What the exercise asks: Swap every "logo" in the lines below for "emblem" and write all the lines out again with nothing else changed.

Some records:
Start

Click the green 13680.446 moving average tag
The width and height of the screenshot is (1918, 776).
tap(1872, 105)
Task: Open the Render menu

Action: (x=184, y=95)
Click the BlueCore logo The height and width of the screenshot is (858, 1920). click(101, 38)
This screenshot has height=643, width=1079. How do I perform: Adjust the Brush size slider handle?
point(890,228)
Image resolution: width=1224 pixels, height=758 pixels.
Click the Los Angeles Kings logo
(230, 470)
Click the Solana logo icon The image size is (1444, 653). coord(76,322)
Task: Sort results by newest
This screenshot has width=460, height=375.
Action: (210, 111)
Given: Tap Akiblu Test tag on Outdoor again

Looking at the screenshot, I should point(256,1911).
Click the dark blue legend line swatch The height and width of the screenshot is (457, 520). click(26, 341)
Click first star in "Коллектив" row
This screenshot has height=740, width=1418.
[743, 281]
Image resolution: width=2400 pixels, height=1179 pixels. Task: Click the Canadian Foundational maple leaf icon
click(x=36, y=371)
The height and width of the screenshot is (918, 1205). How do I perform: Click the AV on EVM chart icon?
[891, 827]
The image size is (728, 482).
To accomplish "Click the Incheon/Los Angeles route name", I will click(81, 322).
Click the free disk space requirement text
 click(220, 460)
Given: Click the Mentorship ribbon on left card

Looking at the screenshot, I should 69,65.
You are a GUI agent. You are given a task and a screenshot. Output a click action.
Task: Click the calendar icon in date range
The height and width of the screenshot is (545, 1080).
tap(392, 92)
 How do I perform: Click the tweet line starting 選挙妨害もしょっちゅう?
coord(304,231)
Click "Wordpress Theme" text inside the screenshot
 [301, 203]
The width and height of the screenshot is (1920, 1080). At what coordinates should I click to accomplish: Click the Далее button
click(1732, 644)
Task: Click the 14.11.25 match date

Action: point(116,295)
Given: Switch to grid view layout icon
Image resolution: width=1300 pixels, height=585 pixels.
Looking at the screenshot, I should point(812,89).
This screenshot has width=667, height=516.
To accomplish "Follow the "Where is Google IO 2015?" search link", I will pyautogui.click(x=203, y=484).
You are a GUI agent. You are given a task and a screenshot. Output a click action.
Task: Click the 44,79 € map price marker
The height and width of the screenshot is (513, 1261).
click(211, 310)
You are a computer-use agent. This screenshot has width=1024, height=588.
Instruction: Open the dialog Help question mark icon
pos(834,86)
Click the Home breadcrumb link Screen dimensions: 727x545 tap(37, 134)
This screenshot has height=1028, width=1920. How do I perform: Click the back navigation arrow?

End

Task answer:
Click the green 13680.446 moving average tag
The width and height of the screenshot is (1918, 776).
tap(1872, 105)
Task: Open the Render menu

Action: (x=184, y=95)
Click the BlueCore emblem The height and width of the screenshot is (858, 1920). click(101, 38)
This screenshot has height=643, width=1079. How do I perform: Adjust the Brush size slider handle?
point(890,228)
Image resolution: width=1224 pixels, height=758 pixels.
Click the Los Angeles Kings emblem
(230, 470)
Click the Solana emblem icon The image size is (1444, 653). coord(76,322)
Task: Sort results by newest
This screenshot has width=460, height=375.
Action: (210, 111)
Given: Tap Akiblu Test tag on Outdoor again

Looking at the screenshot, I should point(256,1911).
Click the dark blue legend line swatch The height and width of the screenshot is (457, 520). click(26, 341)
Click first star in "Коллектив" row
This screenshot has height=740, width=1418.
[743, 281]
Image resolution: width=2400 pixels, height=1179 pixels. Task: Click the Canadian Foundational maple leaf icon
click(x=36, y=371)
The height and width of the screenshot is (918, 1205). How do I perform: Click the AV on EVM chart icon?
[891, 827]
The image size is (728, 482).
To accomplish "Click the Incheon/Los Angeles route name", I will click(81, 322).
Click the free disk space requirement text
 click(220, 460)
Given: Click the Mentorship ribbon on left card

Looking at the screenshot, I should 69,65.
You are a GUI agent. You are given a task and a screenshot. Output a click action.
Task: Click the calendar icon in date range
The height and width of the screenshot is (545, 1080).
tap(392, 92)
 How do I perform: Click the tweet line starting 選挙妨害もしょっちゅう?
coord(304,231)
Click "Wordpress Theme" text inside the screenshot
 [301, 203]
The width and height of the screenshot is (1920, 1080). At what coordinates should I click to accomplish: Click the Далее button
click(1732, 644)
Task: Click the 14.11.25 match date

Action: point(116,295)
Given: Switch to grid view layout icon
Image resolution: width=1300 pixels, height=585 pixels.
Looking at the screenshot, I should point(812,89).
This screenshot has width=667, height=516.
To accomplish "Follow the "Where is Google IO 2015?" search link", I will pyautogui.click(x=203, y=484).
You are a GUI agent. You are given a task and a screenshot. Output a click action.
Task: Click the 44,79 € map price marker
The height and width of the screenshot is (513, 1261).
click(211, 310)
You are a computer-use agent. This screenshot has width=1024, height=588.
Instruction: Open the dialog Help question mark icon
pos(834,86)
Click the Home breadcrumb link Screen dimensions: 727x545 tap(37, 134)
This screenshot has height=1028, width=1920. How do I perform: Click the back navigation arrow?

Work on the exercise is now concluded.